Il revint vers sa femme, lui saisit les épaules. Il y avait de la folie derrière le disque sombre de ses pupilles. Léane eut l’impression de se retrouver face à un tueur qui maîtrisait chacune de ses émotions. Comment pouvait-il garder un tel contrôle de soi dans une situation pareille ?
— On va s’en sortir, tu m’entends ?
Et, comme elle ne réagissait pas, il la secoua.
— Tu m’entends ? Je ne laisserai personne se mettre en…

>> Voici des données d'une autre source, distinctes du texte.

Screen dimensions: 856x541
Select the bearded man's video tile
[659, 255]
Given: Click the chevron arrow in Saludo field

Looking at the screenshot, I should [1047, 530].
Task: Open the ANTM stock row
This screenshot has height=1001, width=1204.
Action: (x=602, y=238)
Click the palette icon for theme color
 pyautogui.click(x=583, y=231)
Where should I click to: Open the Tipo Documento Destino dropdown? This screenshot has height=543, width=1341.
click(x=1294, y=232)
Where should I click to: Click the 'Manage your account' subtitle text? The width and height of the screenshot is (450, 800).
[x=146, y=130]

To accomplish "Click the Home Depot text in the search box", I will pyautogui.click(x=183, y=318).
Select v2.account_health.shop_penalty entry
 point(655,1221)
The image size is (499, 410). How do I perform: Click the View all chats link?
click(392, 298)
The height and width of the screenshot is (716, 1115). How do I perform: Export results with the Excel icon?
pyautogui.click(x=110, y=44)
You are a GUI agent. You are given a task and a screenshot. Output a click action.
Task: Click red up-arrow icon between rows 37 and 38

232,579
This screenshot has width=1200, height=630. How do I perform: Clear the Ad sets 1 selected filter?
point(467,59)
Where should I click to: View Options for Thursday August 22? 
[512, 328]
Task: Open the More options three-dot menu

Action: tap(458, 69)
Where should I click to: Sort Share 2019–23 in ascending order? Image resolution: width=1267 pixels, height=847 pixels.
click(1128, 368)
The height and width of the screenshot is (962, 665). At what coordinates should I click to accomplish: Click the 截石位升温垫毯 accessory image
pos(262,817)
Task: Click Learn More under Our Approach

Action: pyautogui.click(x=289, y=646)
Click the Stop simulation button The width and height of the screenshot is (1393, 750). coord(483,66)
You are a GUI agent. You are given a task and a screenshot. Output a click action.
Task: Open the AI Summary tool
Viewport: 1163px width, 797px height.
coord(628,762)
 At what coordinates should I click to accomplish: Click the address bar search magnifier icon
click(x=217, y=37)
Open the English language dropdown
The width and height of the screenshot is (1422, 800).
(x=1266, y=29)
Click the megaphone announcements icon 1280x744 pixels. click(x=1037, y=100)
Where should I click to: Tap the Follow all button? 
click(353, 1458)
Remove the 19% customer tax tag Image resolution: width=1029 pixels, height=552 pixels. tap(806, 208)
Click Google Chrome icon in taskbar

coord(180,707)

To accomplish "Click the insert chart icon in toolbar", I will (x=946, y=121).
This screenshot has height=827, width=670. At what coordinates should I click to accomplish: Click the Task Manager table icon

Il ne termina pas sa phrase. Un bruit de moteur se fit entendre, de plus en plus distinct. L’éclat blanc des phares, qui glisse sous la porte de garage. Léane ne respirait plus. Qui arrivait ? Un bruit de portière retentit. Doigt sur la bouche, Jullian alla observer dans la fente entre la porte du garage et le mur.
— Merde, c’est Bercheron.
Il vit que Colin marqua un arrêt devant le garage. Si eux avaient vu la lumière des phares, lui devait voir celle du néon. Jullian serra les mâchoires.
— Toujours là quand il ne faut pas, celui-là.
Il le suivit des yeux aussi loin qu’il put. L’homme se dirigeait vers la remise, dont la porte battait à tout rompre sous l’effet du vent.
— La porte…
Le flic disparut à l’intérieur, y resta quelques secondes. Puis il sortit, ramassa un objet et l’observa.
— Je crois que c’est le cadenas. L’espèce de petite fouine…
Colin le remit en place pour bloquer le battant. Léane voyait la grosse veine saillir du cou de Jullian qui se contorsionnait pour surveiller Colin. Le flic monta les marches du perron. Le bruit de la sonnette, qui glaça Léane.
— On n’est pas obligés de répondre, fit Jullian.
Léane se lissa les cheveux en arrière nerveusement.
— Il… Il a vu les lumières. Et puis le cadenas fracturé. Si… Si on ne répond pas, ça va empirer la situation. Il pensera que quelque chose de grave est arrivé et il appellera des renforts. On doit aller lui ouvrir.
Jullian réfléchissait à toute vitesse.
— Très bien. Mais on parle le moins possible.
Léane vérifia que son mari n’avait pas de sang sur ses vêtements et remonta dans l’escalier au pas de course.